GPs in Leicestershire have criticised a local primary care funding model in their area, which was lauded in a major NHS England-commissioned review.
In May last year, Dr Claire Fuller, the chief executive of an Integrated Care System (ICS) in Surrey and a GP herself, published her report on integrating primary care with other NHS services.
This highlighted a local pilot whereby the cost-of-staff element in the Carr-Hill formula calculation has been replaced with a needs-and-deprivation element.
The stocktake said that in Leicester, Leicestershire and Rutland action was taken to address inequalities in the existing primary care funding model, ‘which is primarily driven by age and gender and not reflective of actual patient need at practice level.’
It said that ‘underfunded areas were the most deprived’, adding that the Leicestershire model aims to tackle this by calculating practice payments through ‘setting aside the core staff components based on the current practice core contract income’, as calculated in the Carr-Hill formula.
‘The remainder of core contract funding and other funding in the model is distributed to practices based on needs and deprivation.’
It added that ‘approximately £3m’ was identified to rebalance funding based on ‘need and demographics’.
But Dr Grant Ingrams, executive chair of Leicester, Leicestershire and Rutland LMCs, told Pulse that a survey run by the committee found opposition to the model.
The LMC conducted the survey as they said there were being contacted by many practices who ‘did not understand or agree to the model’ and received 109 replies.
Some of the survey responders said that the system was ‘very unclear’, ‘poorly handled’, ‘chaotic’ and ‘inadequate.’
One of the responders said the primary care funding model (PCFM) had ‘been changed so many times I couldn’t tell you what is expected from practices’.
‘What’s included and not has become so diluted with and poorly handled, they need to release a final (and make it final) explanation with the specs attached.’
Another said: ‘It’s very unclear, it would be nice to have a step-by-step guide of what is included in the PCFM, basket of services and global sum. If it could be broken down to what we had last year and where that income is now sitting.’
Another responder said that the funding ‘quite simply isn’t adequate to deliver what is being asked, especially in terms of wound care.’
Dr Ingrams told Pulse that particularly at the beginning communication was ‘poor,’ and that even recently ‘changes have been made without agreement with the LMC.’
He said: ‘With regard to the levelling up component the pro is that practice funding is made more appropriate for the demography, and rectifies the known faults with the Carr-Hill formula which has not been sorted nationally.
‘The cons is that if a practice accepts this funding they are required to provide the list of other services which has been constantly added to by the ICB.
‘The process was in place for practices in Leicester city for many years, but the model now expands it across the whole of the Leicestershire, Leicester and Rutland area.’
He went on to explain that: ‘The main problem is that the “levelling up” part is no longer “no strings.” The underlying purpose was to provide more appropriate funding for core services, but it actually includes requirement for practices to provide “non-core” services, secondary care initiated phlebotomy, primary and secondary care phlebotomy, complex care, and medicines optimisation framework.
‘The LMC’s view is that “levelling up” should only be the fair share distribution of funding to provide “core services” only.
‘In effect the current agreement makes this list of additional services “mandatory” if practices want to access the fair share funding, which are practices providing services to deprived populations, with the additional challenges that this brings.’
A spokesperson for the Leicester, Leicestershire and Rutland ICB said: ‘We have been working closely with the LMC for some time regarding the funding model and we appreciate their engagement with us and the feedback they have provided from practices.

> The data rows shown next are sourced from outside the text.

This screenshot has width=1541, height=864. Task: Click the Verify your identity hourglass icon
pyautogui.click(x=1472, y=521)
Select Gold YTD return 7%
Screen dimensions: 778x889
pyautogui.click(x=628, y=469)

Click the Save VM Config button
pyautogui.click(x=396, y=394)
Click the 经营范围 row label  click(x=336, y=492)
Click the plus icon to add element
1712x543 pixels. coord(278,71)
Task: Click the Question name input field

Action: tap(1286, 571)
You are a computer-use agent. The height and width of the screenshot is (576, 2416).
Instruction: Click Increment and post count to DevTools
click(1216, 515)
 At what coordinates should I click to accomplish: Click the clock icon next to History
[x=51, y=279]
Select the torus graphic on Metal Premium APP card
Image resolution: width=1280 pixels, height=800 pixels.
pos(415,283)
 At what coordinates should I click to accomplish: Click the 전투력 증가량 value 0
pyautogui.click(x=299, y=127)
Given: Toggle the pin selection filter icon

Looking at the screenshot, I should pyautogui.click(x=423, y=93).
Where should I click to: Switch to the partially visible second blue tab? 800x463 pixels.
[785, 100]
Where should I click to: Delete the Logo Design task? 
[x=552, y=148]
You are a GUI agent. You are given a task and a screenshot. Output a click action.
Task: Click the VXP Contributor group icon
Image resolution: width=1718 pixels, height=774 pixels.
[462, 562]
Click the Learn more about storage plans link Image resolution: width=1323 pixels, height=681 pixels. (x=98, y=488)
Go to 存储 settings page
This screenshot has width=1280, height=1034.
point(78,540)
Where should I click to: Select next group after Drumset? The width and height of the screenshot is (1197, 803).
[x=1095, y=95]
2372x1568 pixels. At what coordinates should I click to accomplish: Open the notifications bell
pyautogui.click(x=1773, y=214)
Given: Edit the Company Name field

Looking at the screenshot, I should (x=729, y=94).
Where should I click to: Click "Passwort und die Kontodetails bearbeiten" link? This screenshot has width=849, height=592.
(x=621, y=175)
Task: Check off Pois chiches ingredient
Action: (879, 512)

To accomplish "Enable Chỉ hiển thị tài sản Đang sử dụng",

‘We have introduced ongoing initiatives to support practices and ensure that the process is clear. We are also pleased to confirm that we have secured additional funding for primary care, in order to support work to address health inequalities.’
The Fuller stocktake’s main recommendations were around ‘enabl[ing] primary care in every neighbourhood to create single urgent care teams and to offer their patients the care appropriate to them when they pop into their practice, contact the team or book an online appointment’.
Dr Fuller also said that NHS England should consider ‘combining and simplifying central programme and transformation budgets for primary care.’
The Government, upon unveiling its urgent care plan last week, said this will be ‘aligned with priorities for primary care,’ including the forthcoming GP access recovery plan and the implementation of the Fuller stocktake report.
What did the Fuller Stocktake report say?
In Leicester, Leicestershire and Rutland action has been taken to address inequalities in the existing primary care funding model, which is primarily driven by age and gender and not reflective of actual patient need at practice level.
They are also tackling disparities in service provision; a population health-based model found that underfunded areas were the most deprived.
The new model calculates practice payments by setting aside the core staff components, based on the current practice core contract income.
The remainder of core contract funding and other funding in the model is distributed to practices based on needs and deprivation. As a result, approximately £3 million was identified to rebalance a fairer level of baseline funding across all practices, based on need and demographics, and the model enables future investments in primary care to be transparently distributed at practice and place, based on population health need.